Reply To: Basics Questions on Terms


Dear Jeff,

The notion of ‘supposition’ (or rather its modern equivalents denotation, connotation, reference, meaning) is now treated in most Philosophy Departments under the rubric of Philosophy of Language and in that dispensation, is no less controversial than it was for the medievals. The subject is enormously complex and controversial and no two thinkers treat it in exactly the same way. The account in McCall is (necessarily) simplified and streamlined. (Apart from material, real and logical supposition, other thinkers discuss absolute and personal supposition!)
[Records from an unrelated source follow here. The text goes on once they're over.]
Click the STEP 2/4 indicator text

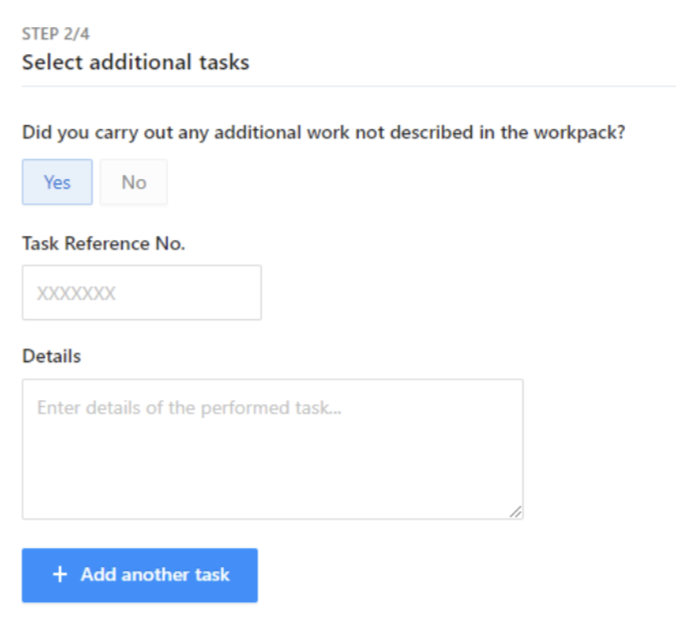[49, 33]
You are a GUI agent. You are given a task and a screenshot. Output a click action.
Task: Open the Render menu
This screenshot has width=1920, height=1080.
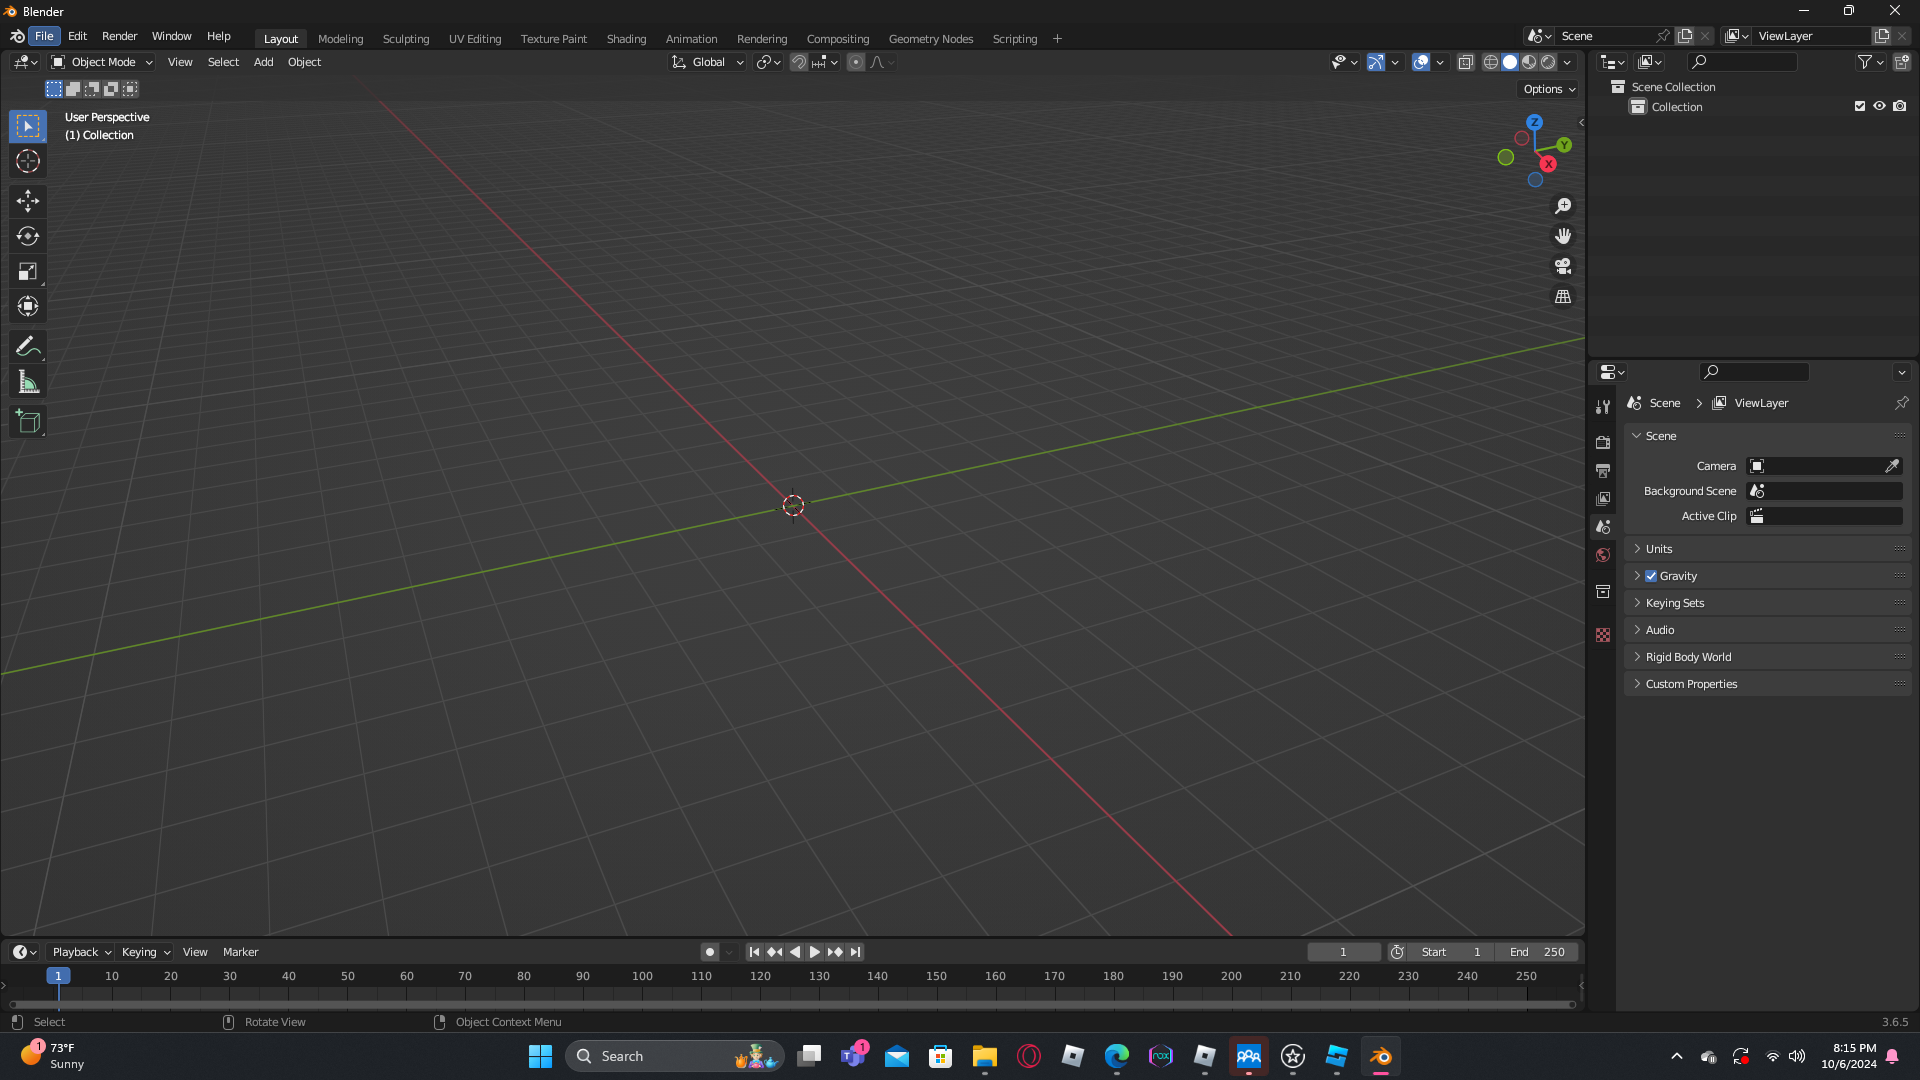click(119, 36)
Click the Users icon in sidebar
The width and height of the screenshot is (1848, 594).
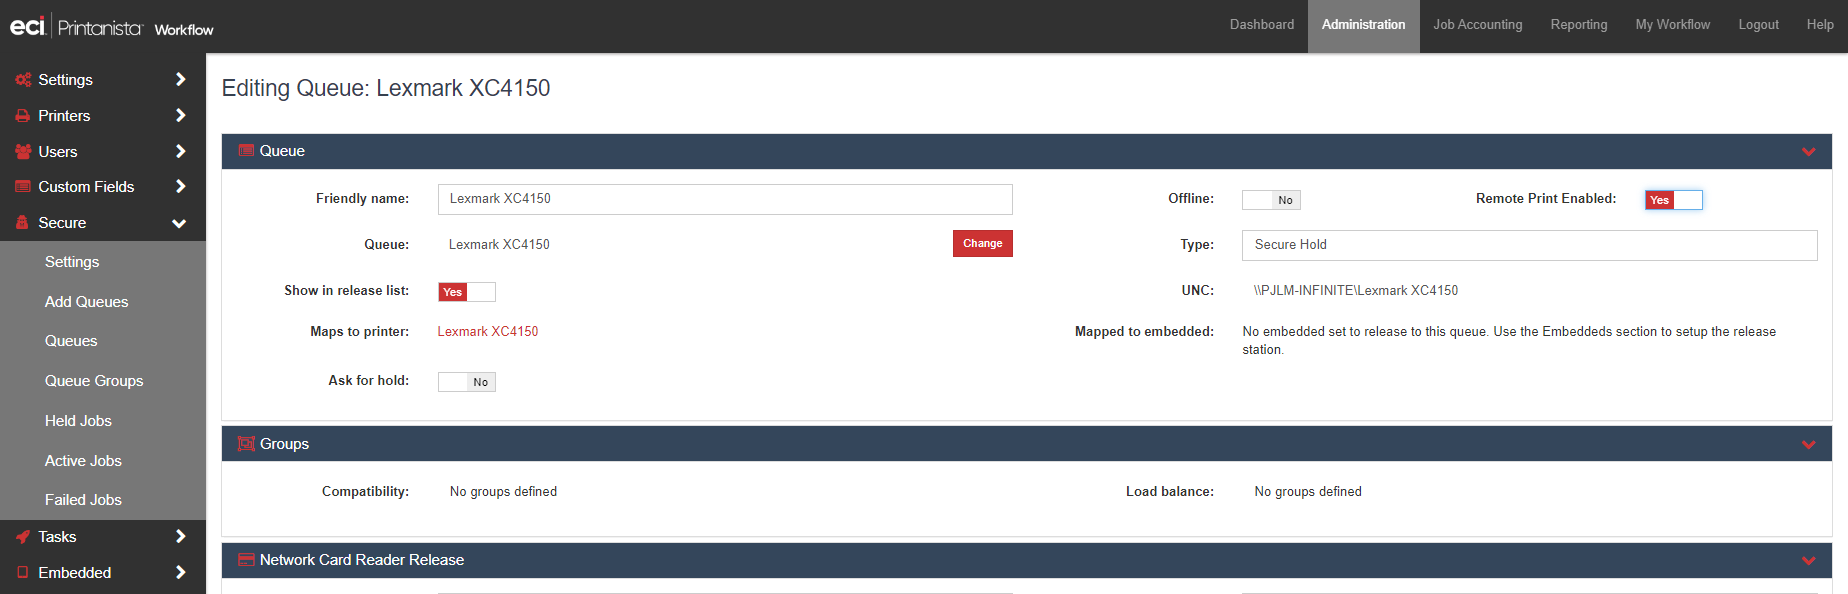[x=23, y=152]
All that being said, the distinction between material supposition and all other kinds is pretty obvious. The problems arise in trying to distinguish between real supposition and logical supposition. One test is to ask yourself whether the predicate in a proposition can apply to the particulars that lie under a subject. If it can, then the supposition of the subject term is likely to be real rather than logical.

Your question pertains to a proposition such as ‘Justice is a virtue’ and here, the test doesn’t yield an obvious solution. It seems odd to think of their being particular justices but, if there were any such, they would each be virtues. That being so, the supposition here is real rather than logical.
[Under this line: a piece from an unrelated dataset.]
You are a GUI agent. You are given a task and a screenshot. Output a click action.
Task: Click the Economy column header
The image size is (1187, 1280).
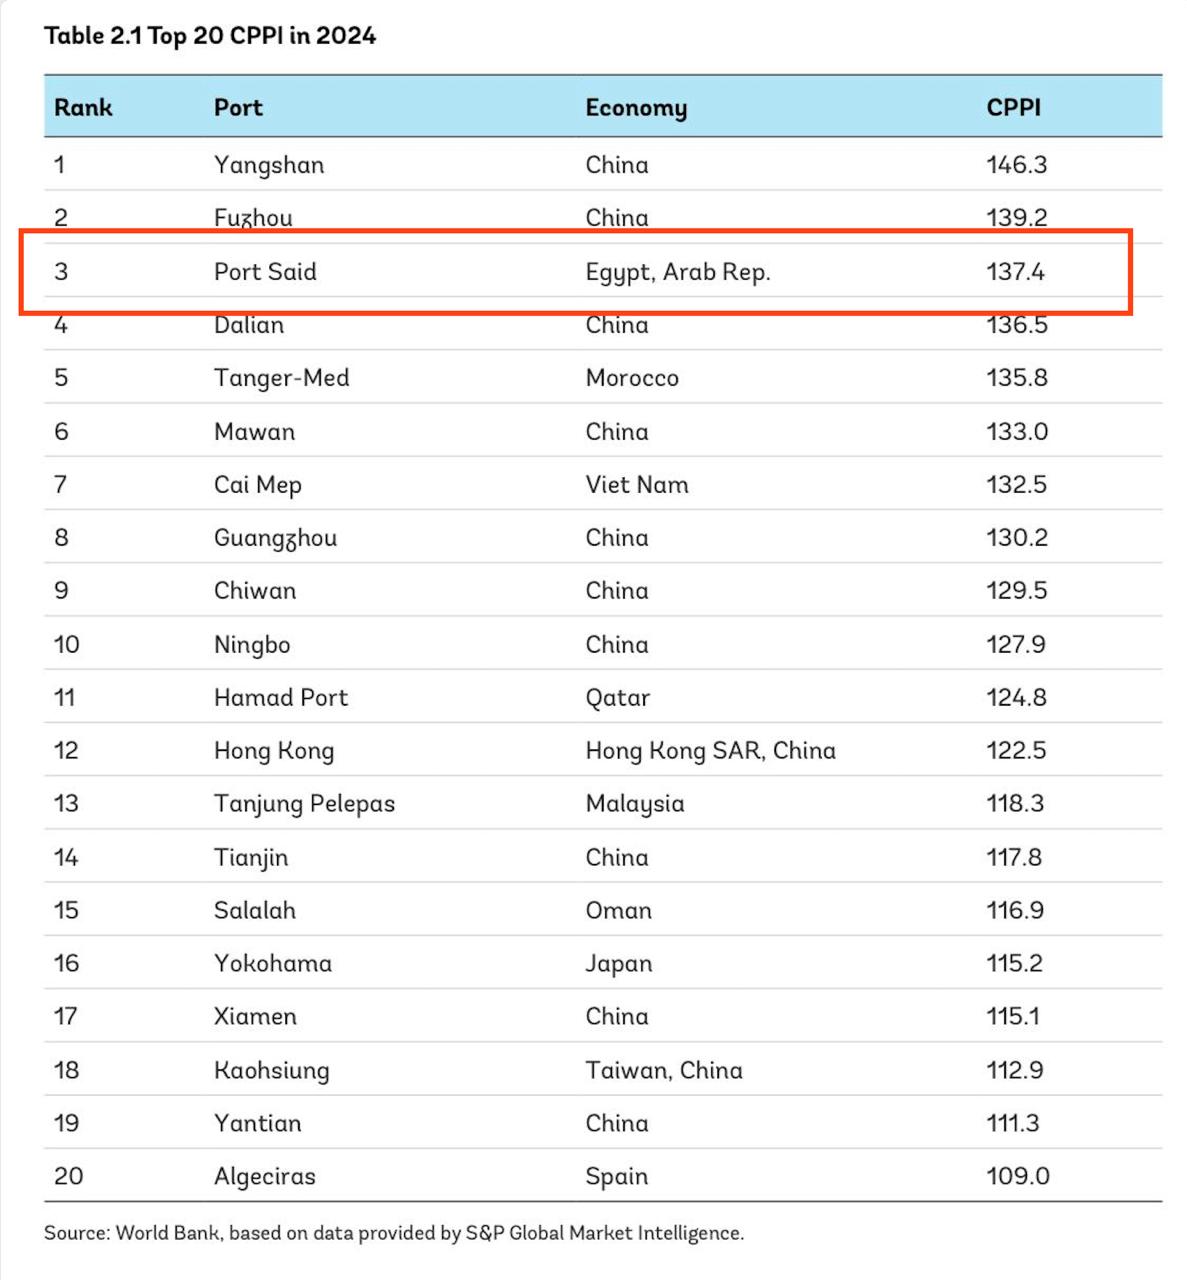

Maritain’s book doesn’t cover informal logic.

Most handbooks on logic contain little more than you find in McCall. If you really want to investigate this topic, you need to go to specialist texts or back to the originals. In terms of drawing a contrast between logic as it was traditionally conceived and modern logic, Maritain’s book is good but the book that specifically deals with the topic is Henry Veatch’s Two Logics.

Let me give you a specific example of how the two logics differ.

In classical logic, the relationships on the square of opposition all hold completely independently of whether or not the terms in the propositions actually refer to anything in reality or not. The logical relationships are, as it were, meaning relationships, and questions of existence are not relevant..

In modern logic, only contradiction on the square of opposition holds. The reason for this is that for this logic, universal propositions are taken hypothetically and, as such, are deemed to be true even if the antecedent clause of the conditional is false! So, ‘All unicorns are wonderful’ would, for modern logic, be a true proposition. Bu the subordinate proposition, ‘Some unicorns are wonderful’ wold not be true unless there were in fact unicorns. So, for modern logic, the universal could be true but the subordinate proposition false.

For classical logic, however, the question of existence doesn’t arise here.

This has been a long response to a short question and may give you more headaches than it cures. The topics you are raising are important and controversial but with respect to gaining a facility in the formal side of logic, they are not completely relevant.